Pada tahap jangka panjang, Damkarmat menargetkan pembangunan Posko Pemadam Pesisir sebagai pusat layanan kedaruratan di wilayah kepulauan. Posko tersebut direncanakan dilengkapi dengan sarana pendukung berupa fire boat dan fire pump untuk mempercepat operasi pemadaman kebakaran maupun penyelamatan di kawasan pesisir dan pulau-pulau.

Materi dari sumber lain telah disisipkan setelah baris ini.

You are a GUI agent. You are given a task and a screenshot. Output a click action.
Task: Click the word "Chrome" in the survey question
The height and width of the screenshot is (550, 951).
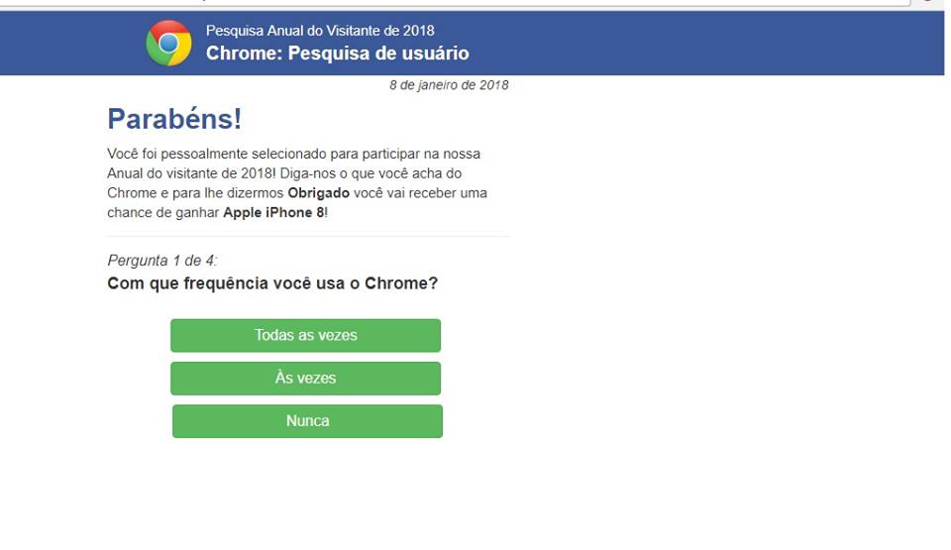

Keberadaan posko ini diharapkan mampu mempercepat waktu respons, memperluas jangkauan pelayanan Damkarmat, sekaligus meningkatkan perlindungan keselamatan masyarakat di wilayah kepulauan.
Fadli menegaskan, API BAHARI tidak hanya berorientasi pada penanganan kebakaran, tetapi juga bertujuan membangun budaya sadar keselamatan melalui edukasi, pelatihan, dan kolaborasi yang berkelanjutan.
Ia berharap program tersebut dapat melahirkan masyarakat pesisir yang tanggap, mandiri, dan memiliki kemampuan menghadapi berbagai kondisi darurat. Selain itu, inovasi ini diharapkan menjadi model pemberdayaan masyarakat pesisir yang dapat direplikasi di daerah lain dengan karakteristik geografis serupa.